Not sure what you are looking for, but here are some stockings that could work 

Choice 1) Betta fish community
~Centerpiece male (or female) betta
~6 corydoras catfish (smaller species like panda, trilineatus, schwartzi, adolfi, metae) or kuhli loaches- both would require sand or a smooth bottom substrate
~school of 8 tetras or rasboras (such as neon, glolight, x-ray, harlequin, etc.)
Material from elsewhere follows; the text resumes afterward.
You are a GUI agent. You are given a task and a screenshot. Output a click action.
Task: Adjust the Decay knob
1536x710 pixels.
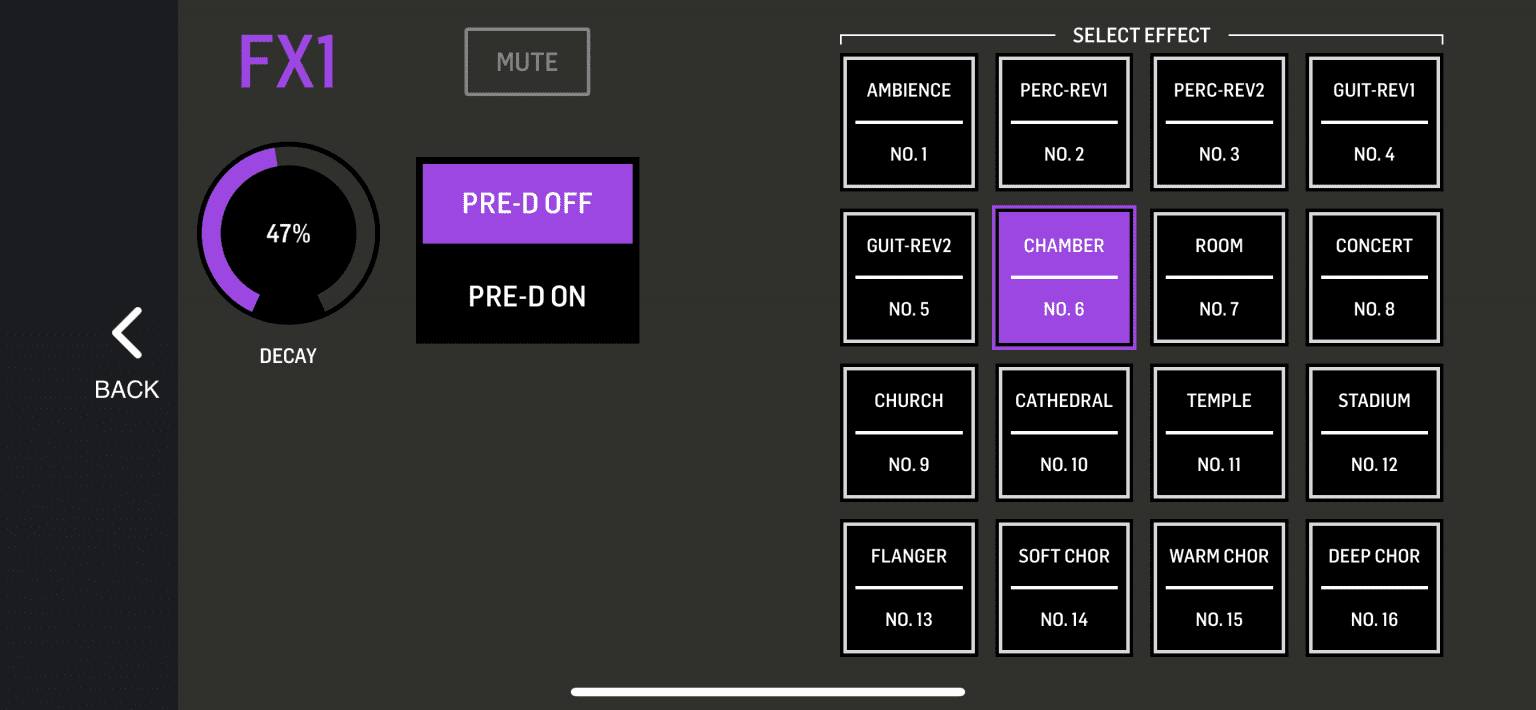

Choice 2) Dwarf pufferfish paradise
~1 single dwarf pufferfish (or possibly 1 male and 2 females, you'd have to research it a bit more)
*would require tank to be densely planted like a betta soriority, need to be fed frozen foods, need live snails or other hard shelled food to keep their beak trimmed*

Choice 3) Cool Water Hillstream and Danio/White Cloud River Community
*I'm not sure how many hillstream loaches you would want, for danios or minnows I'd say at least 6-8. You'd have to research the hillstream loaches care as well, but I think it'd make for a super fascinating tank. I know for sure you need to have high water flow (pretty sure people use powerheads for them), and lots of rocks for algae growth and perches

Those are just a couple of things I either went with or considered.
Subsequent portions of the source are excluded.